Testemunhas que prestaram depoimento sobre o caso teriam sido espancadas por monitores, segundo o Ministério Público

Promotoria apura abuso sexual na Febem

ALESSANDRO SILVA
DA REPORTAGEM LOCAL

Promotores da Infância e Juventude de São Paulo investigam denúncia de abuso sexual e casos de tortura contra internos da unidade 31 da Febem de Franco da Rocha, na Grande São Paulo.
Segundo o Ministério Público, é a primeira vez que se apura um caso em que um funcionário da entidade é acusado de abusar sexualmente de adolescente.
Os dois crimes envolvem os mesmos personagens: a vítima do suposto abuso e as testemunhas, que, depois de ouvidas pela Promotoria, teriam apanhado de monitores de Franco da Rocha ao retornar do fórum para a unidade.
Os seis adolescentes envolvidos nessas denúncias passaram ontem à tarde por exame médico com legista, na capital.
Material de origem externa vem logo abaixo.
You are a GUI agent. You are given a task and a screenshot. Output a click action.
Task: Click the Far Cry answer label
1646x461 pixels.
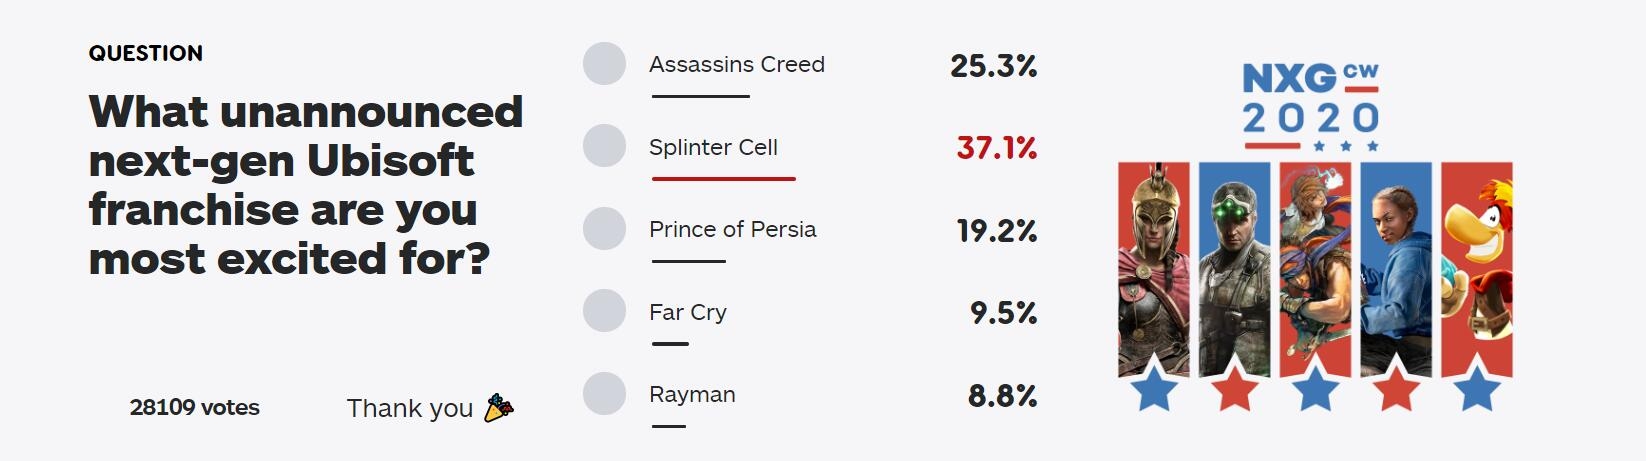688,312
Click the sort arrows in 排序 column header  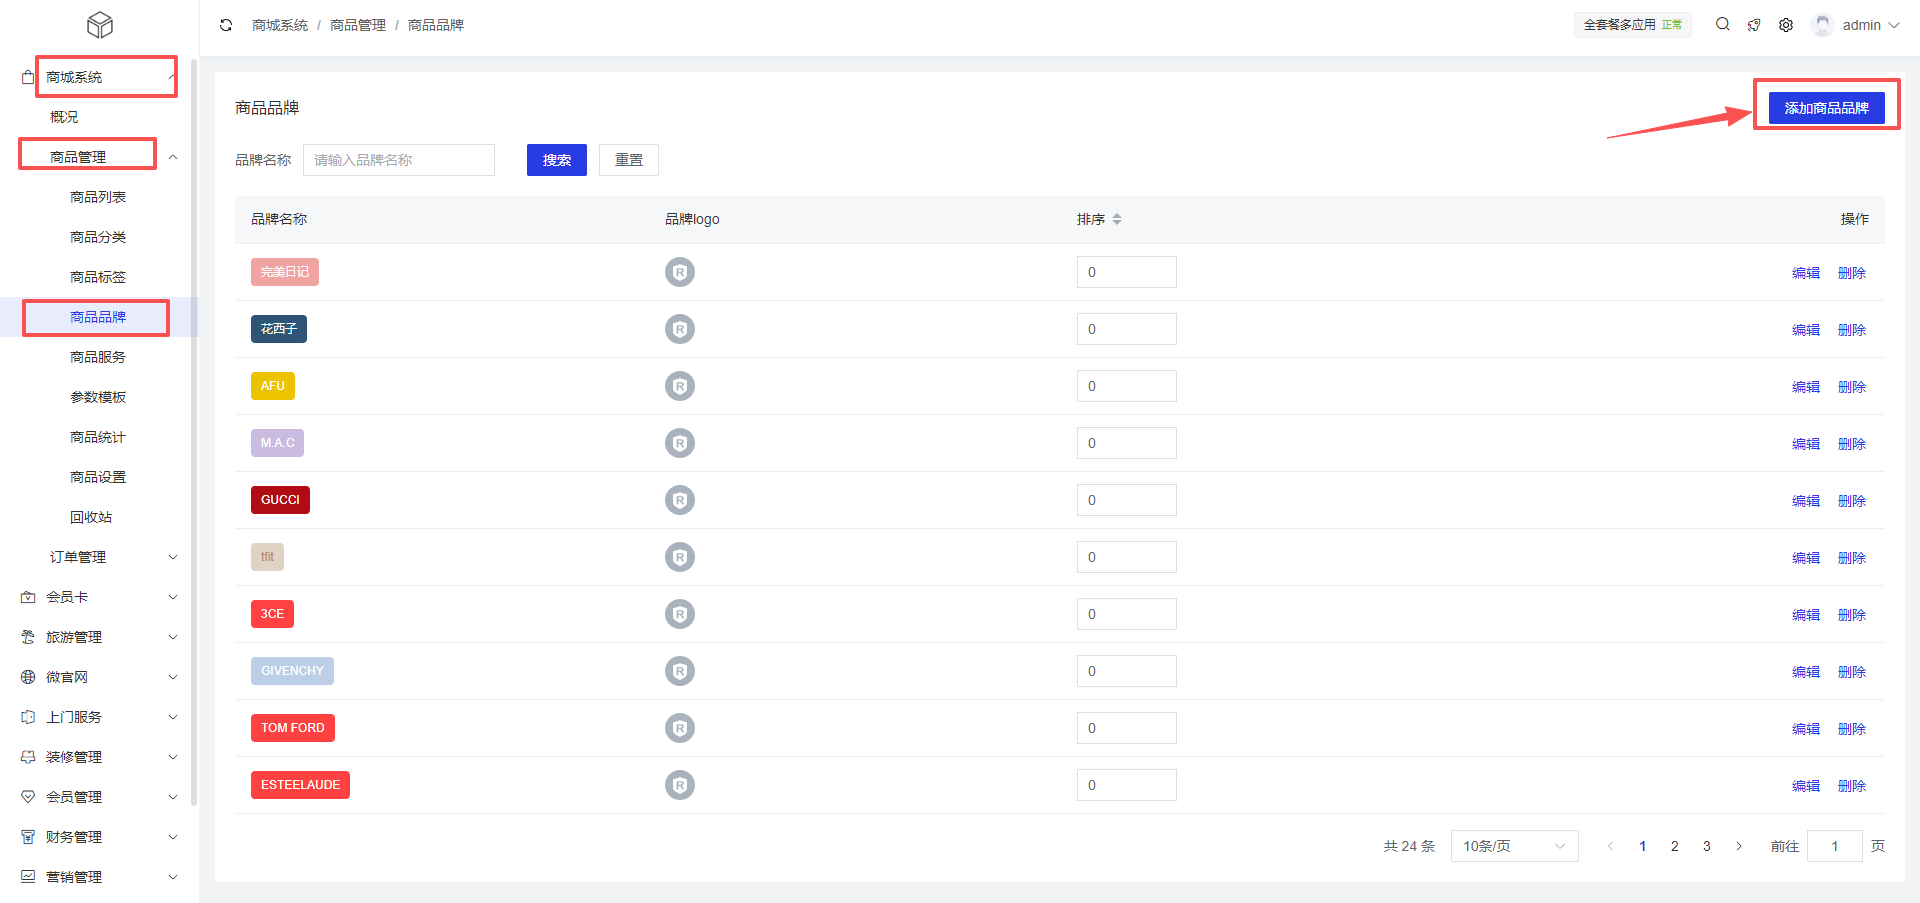pos(1117,219)
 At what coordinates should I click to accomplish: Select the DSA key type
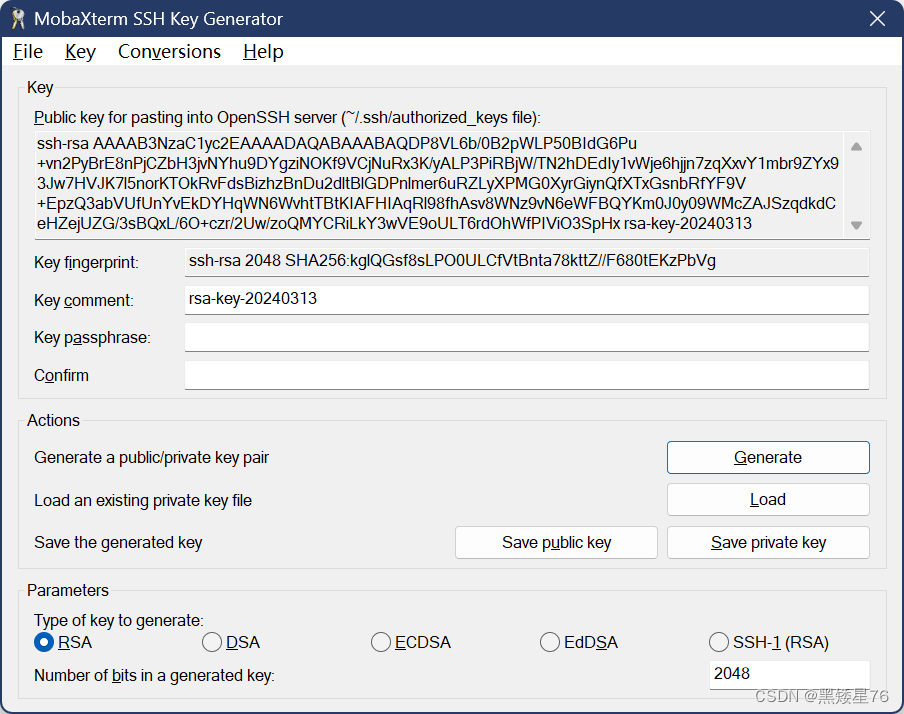point(212,642)
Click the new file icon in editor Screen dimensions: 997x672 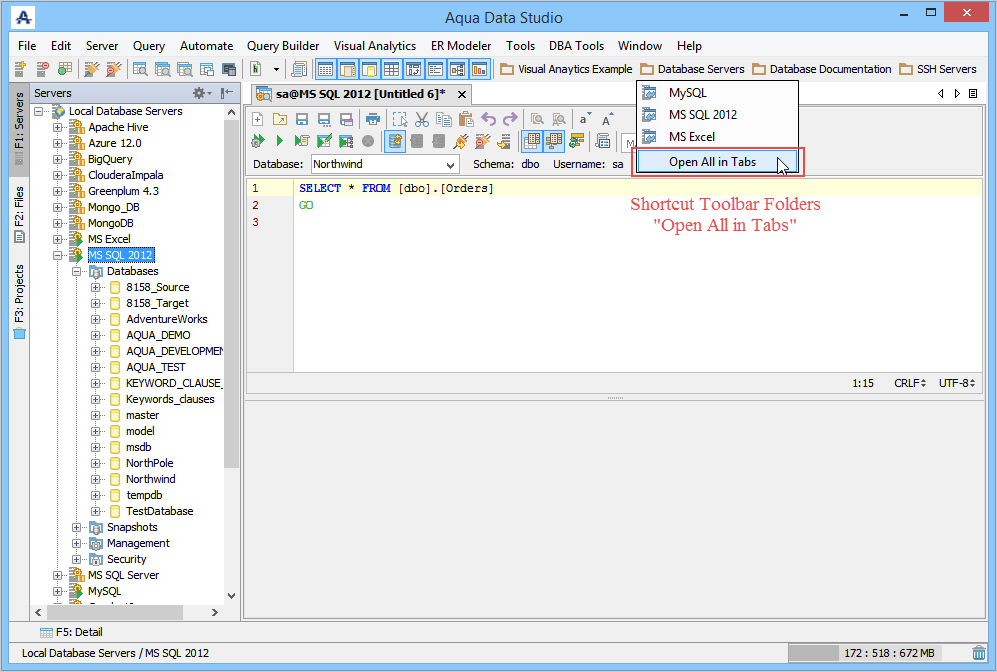(x=257, y=119)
Ao menos três tinham marcas recentes de espancamento, segundo a perícia, e um quarto precisará passar por uma bateria de exames por causa das pancadas -chutes, diz ele- que recebeu no órgão genital. O rapaz tem dificuldade para andar.
Não é o primeiro incidente de violência dentro da Febem de Franco da Rocha. Os promotores da Infância e Juventude de Capital -Wilson Tafner, Sueli Riviera e Ebenezer Soares- investigam desde setembro uma sessão coletiva de espancamento na mesma unidade, em que um grupo de 30 funcionários teria espancado mais de 40 internos.
Um dos garotos agredidos na época, conforme perícia médica, estava com o braço fraturado, resultado de uma agressão que disse ter sofrido em julho deste ano.

Segredo
O suposto abuso sexual, caracterizado legalmente como atentado violento ao pudor, teria ocorrido durante os jogos da Copa do Mundo, em julho passado, na ala "F", onde há 45 garotos distribuídos em quatro celas. Foi mantido em segredo desde então.
O interno F., 18, disse em depoimento que precisou levantar-se da cama, de madrugada, para ir ao banheiro -dentro da cela.
Um funcionário, descrito pelas testemunhas como um dos mais violentos, teria visto o rapaz acordado quando passava no corredor carregando uma lanterna.
Esse monitor teria chamado o adolescente e batido a cabeça dele várias vezes contra a grade.
Outros dois internos disseram ter presenciado a agressão e visto que o monitor obrigou F. a fazer sexo oral.
"Não contei o que aconteceu para a minha família porque estava com vergonha", afirmou F. à Folha.

Denúncia
No último dia 15, porém, o adolescente aproveitou uma visita dos promotores à unidade para fazer a denúncia de abuso.
Em 24 de outubro, quinta-feira passada, F. e um outro interno foram de Franco da Rocha para a capital prestar depoimento na Vara da Infância e Juventude.
"Quando a gente voltou, à noite, eles pegaram a gente na triagem [espécie de cela isolada]", afirmou K, 19, que teve ferimentos no órgão genital.
No dia seguinte, quando outras duas testemunhas foram depor sobre o suposto abuso, houve uma segunda sessão de espancamento na ala "F", afirmaram os adolescentes à promotoria.
A Promotoria tenta agora identificar os funcionários envolvidos nas agressões. Há pelo menos seis apelidos de monitores nos depoimentos que eles prestaram.
Segundo o promotor Wilson Tafner, os adolescentes disseram ter sido obrigados a passar por banhos gelados e a usar pomadas para tratar as manchas do corpo, em uma tentativa de esconder o que teria havido na unidade.
Há cerca de 60 procedimentos de investigação hoje na Promotoria da Infância e Juventude da capital por causa de denúncias de agressões nas unidades da Febem de Franco da Rocha.

Identidades
Os nomes dos internos agredidos não foram revelados por questão de segurança, a pedido do Ministério Público. Os apelidos dos monitores investigados por agressão também estão sendo mantidos em sigilo para não atrapalhar a investigação.